Average speed is only twelve point eight, but fuck; one little hill cuts you back to eight or ten mph for a quarter mile or a half, and it’s time to tip the first bottle. Who’d a thunk fat ass Mulroney would become a precision racing machine? Well, a machine anyway, one that still runs all the way to home.
A cadence check shows seventy, right on the money. Just for fun, a check on maximum cadence shows a hundred seven—where the hell? Oh, the long descent to Beach Road at thirty-three mph sustained. So why the average cadence of only sixty-three?
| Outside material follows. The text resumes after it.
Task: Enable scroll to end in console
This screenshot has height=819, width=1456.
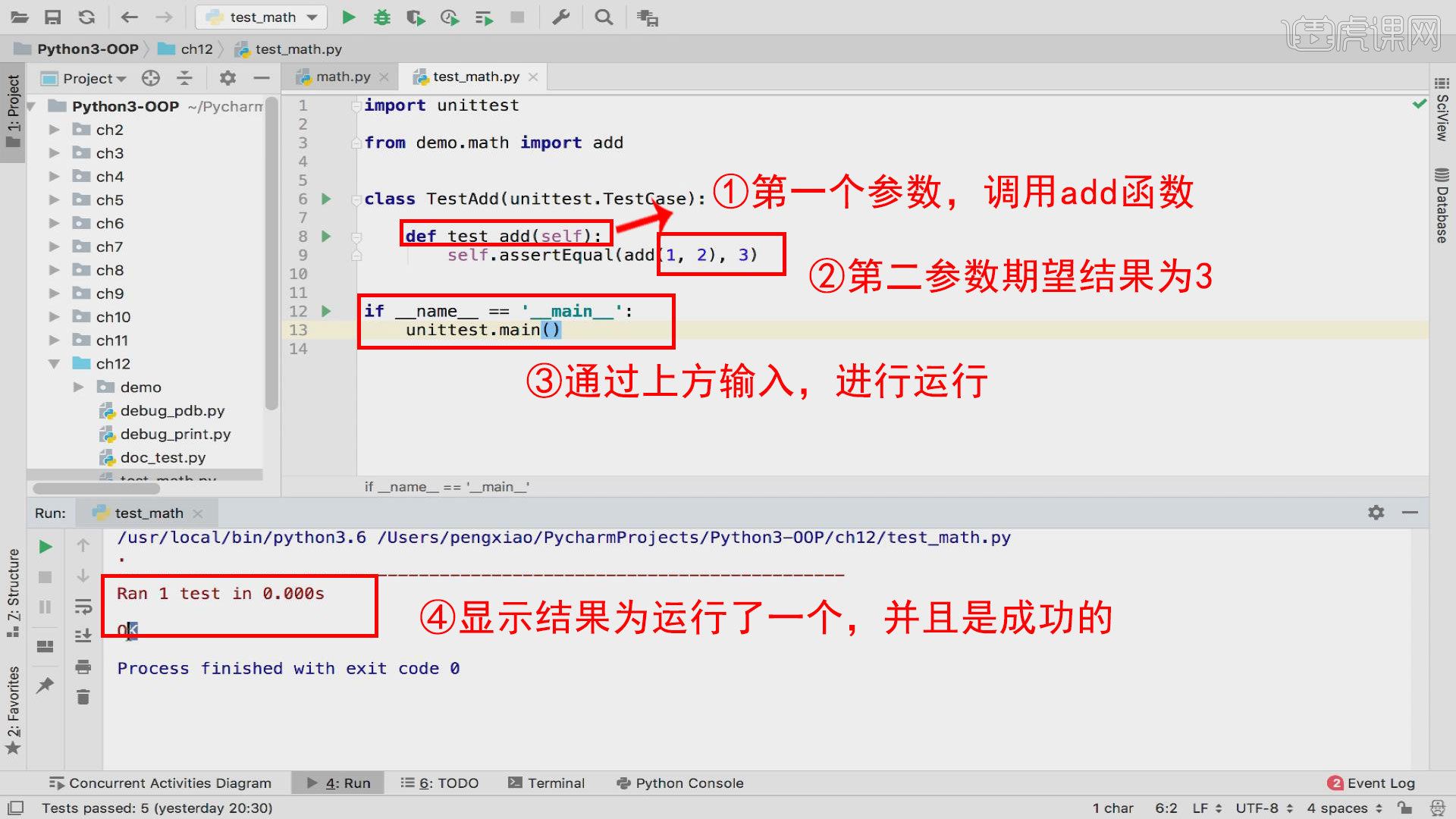Action: [83, 635]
Mulroney knows why: because those superior macho nimrods at the shop held him back on seventy. Fuck seventy. Lance averaged ninety-five most of the time—about five gears up. He was on drugs and hot blood, but fuck those guys. Mulroney has borrowing power and will push seventy-five, when he can.
Okay, heads up; loose slag in the bike lane can take a wheel out from under in a blink. Then it’s a pile up like road kill and road rash, pumping one sixty-five into thrombosis and going nowhere. You got to slow down anyway to make the turn. Asshole kids in the truck coming up from behind way too close—just for fun, give it a goose and … bingo, safe on the side road heading for the first bridge. Look at this: a hundred acres of strawberries on the right, a hundred acres of cauliflower on the left—and look at those guys with the machetes, top dogs for sure, cutting a head with one little push of the blade at the base of the neck, flipping the head up like magic and getting a hand under it and keeping it airborne like it’s hot, so the machete can trim the leafy stalk from the sides and bottom in mid-air. It’s a thing of beauty and skill, maybe the lowest-paid example in the world. Those guys make what, seven bucks an hour? Eight?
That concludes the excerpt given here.